As I’ve gotten older, I have gravitated towards activities that I perceive as easier and perhaps gentler on the body. Consequently, over the past couple of years, my primary forms of movement have been swimming and walking.
A far cry from my movement of yesteryear.
I gave up my gym membership a year and a half ago, and I do not miss it at all. My body does not want to do regimented lifting, pressing, or spinning – or anything, for that matter – amidst a crowd of other sweaty individuals.
And let me be clear.
There is absolutely nothing wrong with that.
It’s just not for me, right now.
So I found myself in a kind of exercise “bardo.” In a rut, moving only because I had to, out of worn and familiar habit. I was tired of my swimming and walking regimen. I was bored.
Then, about four months ago, something clicked.
I made a decision.
I decided to train for and complete a sprint triathlon.
Suddenly, I wanted to challenge myself in a whole new way. Completing a triathlon was a long-held and deferred goal that I was now ready for. And, for a variety of reasons, I needed.

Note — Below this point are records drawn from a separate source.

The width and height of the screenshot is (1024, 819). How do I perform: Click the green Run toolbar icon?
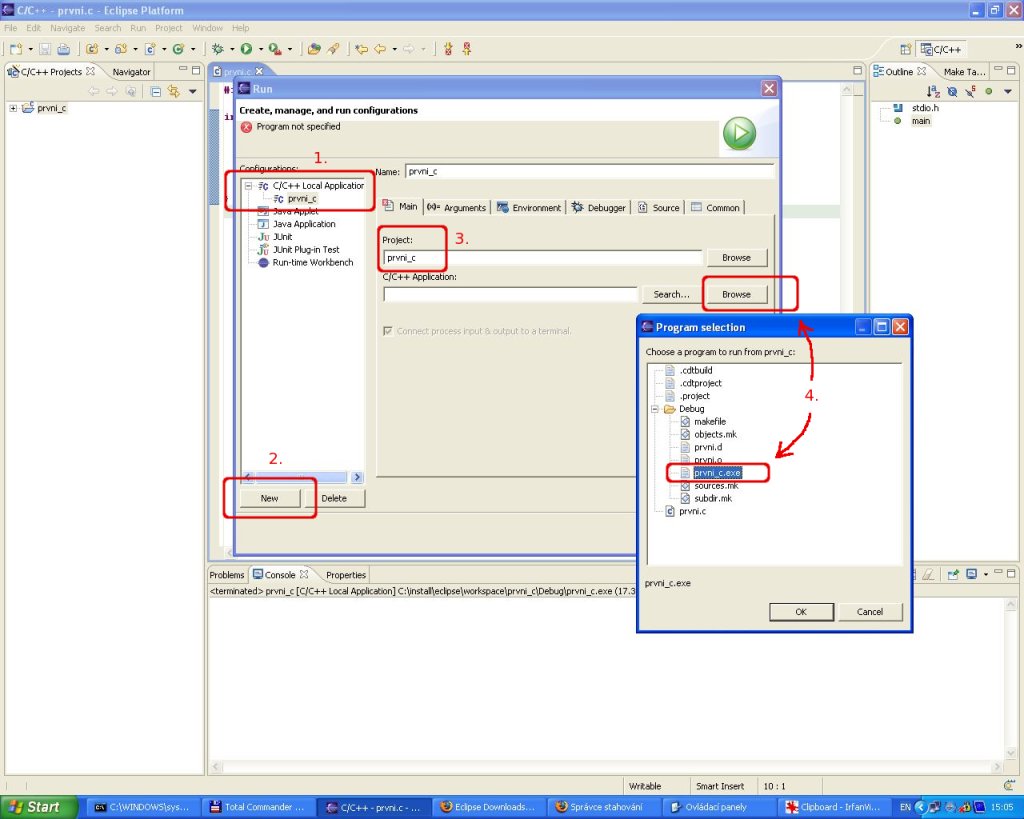point(245,48)
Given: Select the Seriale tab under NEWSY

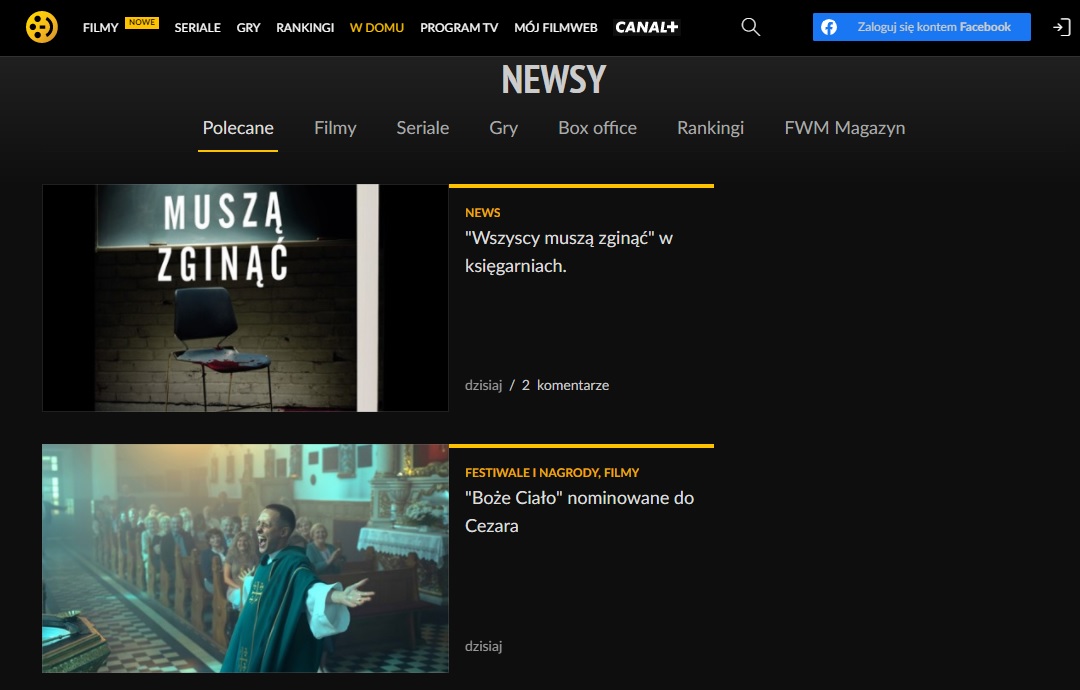Looking at the screenshot, I should [x=422, y=128].
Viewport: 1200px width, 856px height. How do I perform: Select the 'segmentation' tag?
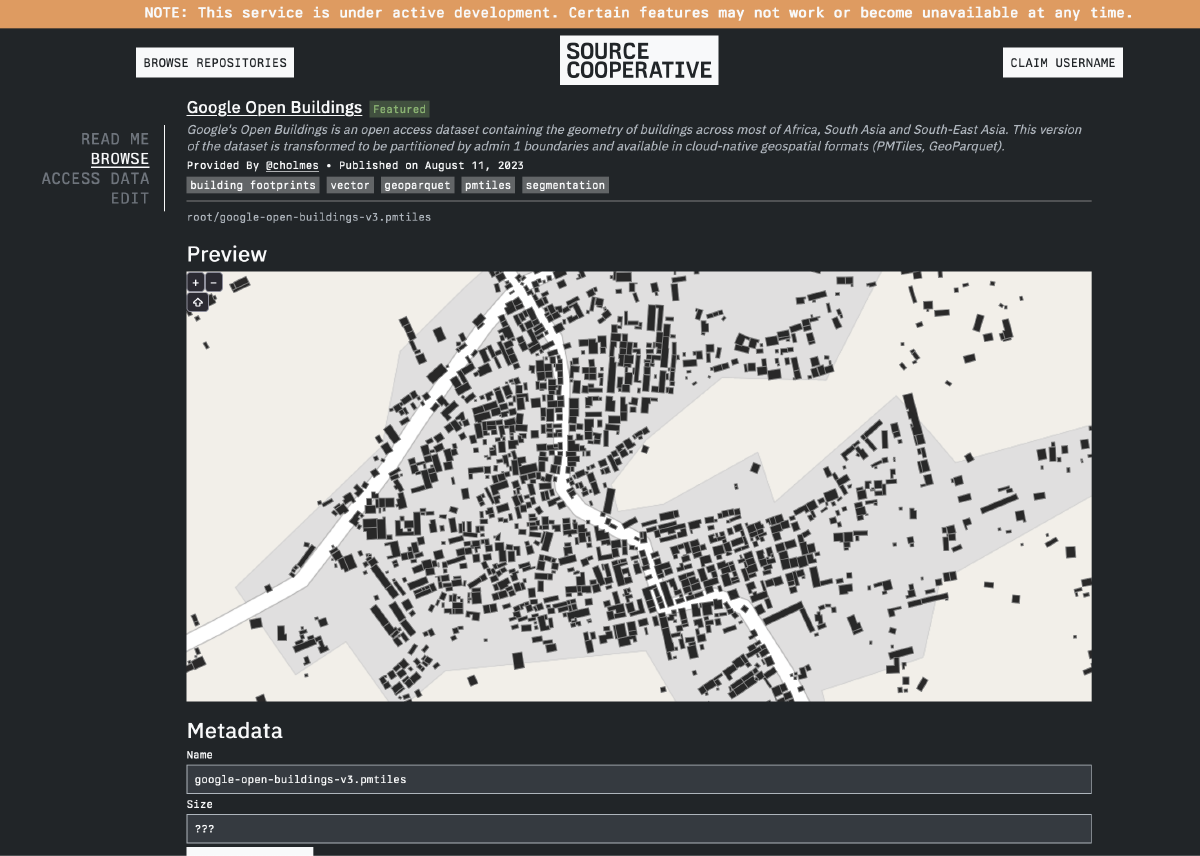coord(565,184)
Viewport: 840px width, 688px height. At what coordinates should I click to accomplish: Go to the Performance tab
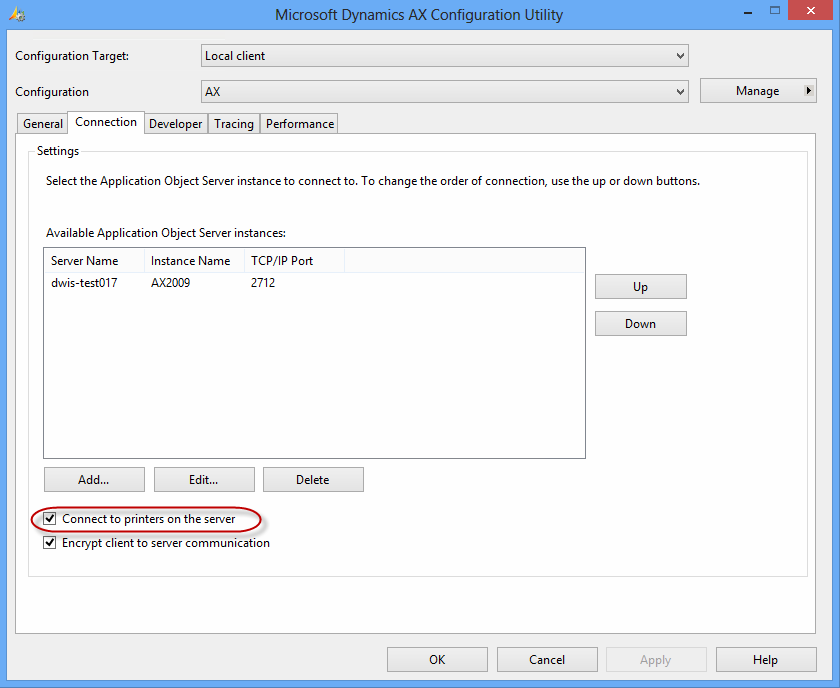[299, 124]
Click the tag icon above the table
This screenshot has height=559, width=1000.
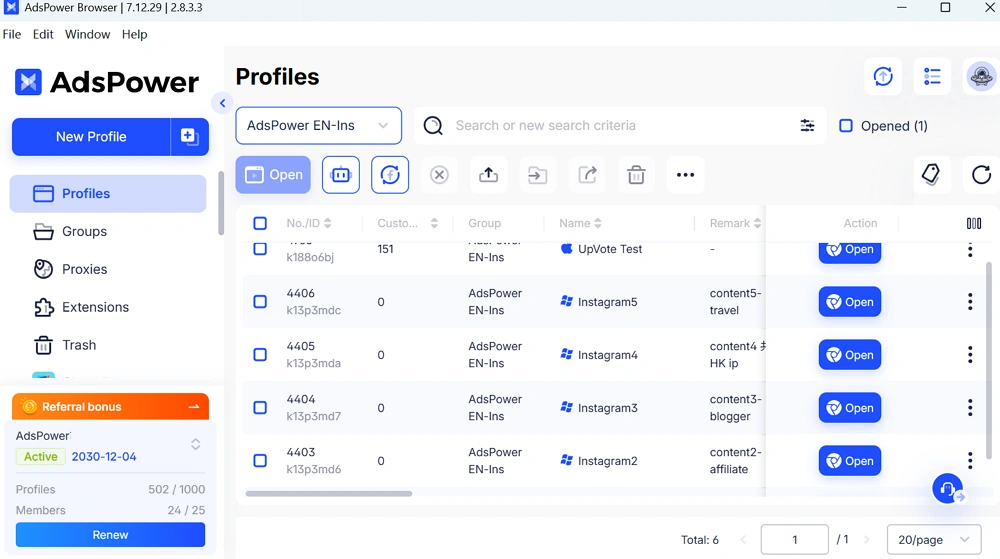930,174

And so the preparations began.
With a search on the Internet, I chose the race I would train for: a sprint triathlon at the Oakland Triathlon Festival in mid-August. A 0.6-mile swim, 13-mile bike ride, and a 3.1-mile run, all around the Jack London Square area of Oakland, CA.
A friend of mine who moonlights in triathlon coaching prepared a 10-week training schedule for me, which provided much-needed structure and guidance to my training workouts.
I bought a Fitbit.
I bought new running shoes. Truth be told, I hadn’t owned a pair of official running shoes in many years.
I purchased a triathlon suit on Amazon.
I tuned up my dusty bike with flat tires.
With every action of preparation I took, the more confident, focused, and committed I became.
Dropping $200 to enter the race and another $400 or so on equipment and accessories will do that to you.
My biggest challenge? The running.
I hate running. I find it boring and uncomfortable. It feels like a very unnatural way to move my body.
But, hey, that’s me.
After not having run in many years, I distinctly remember how I felt during and after my first training run around Lake Merritt.
I was super sore for four days. So much so that for a brief moment, I thought I would bail on the race because of the running. I was so resistant to the idea of running.
How had I done it all those years ago?
A voice inside me said, “Feel the pain, and keep going.”
So with my written training schedule in hand – like Dumbo’s feather – I adhered to the training rotation of swimming, biking, and running my friend had laid out.
And with repetition and perseverance, the running got easier.
The truth is, the running never stopped hurting, never stopped being a challenge.
But I kept doing it. And as I kept doing it, I actually came to like it more and more. Because with every run I completed, I felt a great sense of accomplishment.
I trained six days of every week – sometimes seven – through May, June, and July.
As training progressed, I felt more confident, stronger, more determined, and empowered. Amazingly enough, I was consistently running 10-minute miles, and my swims and bike rides were solid.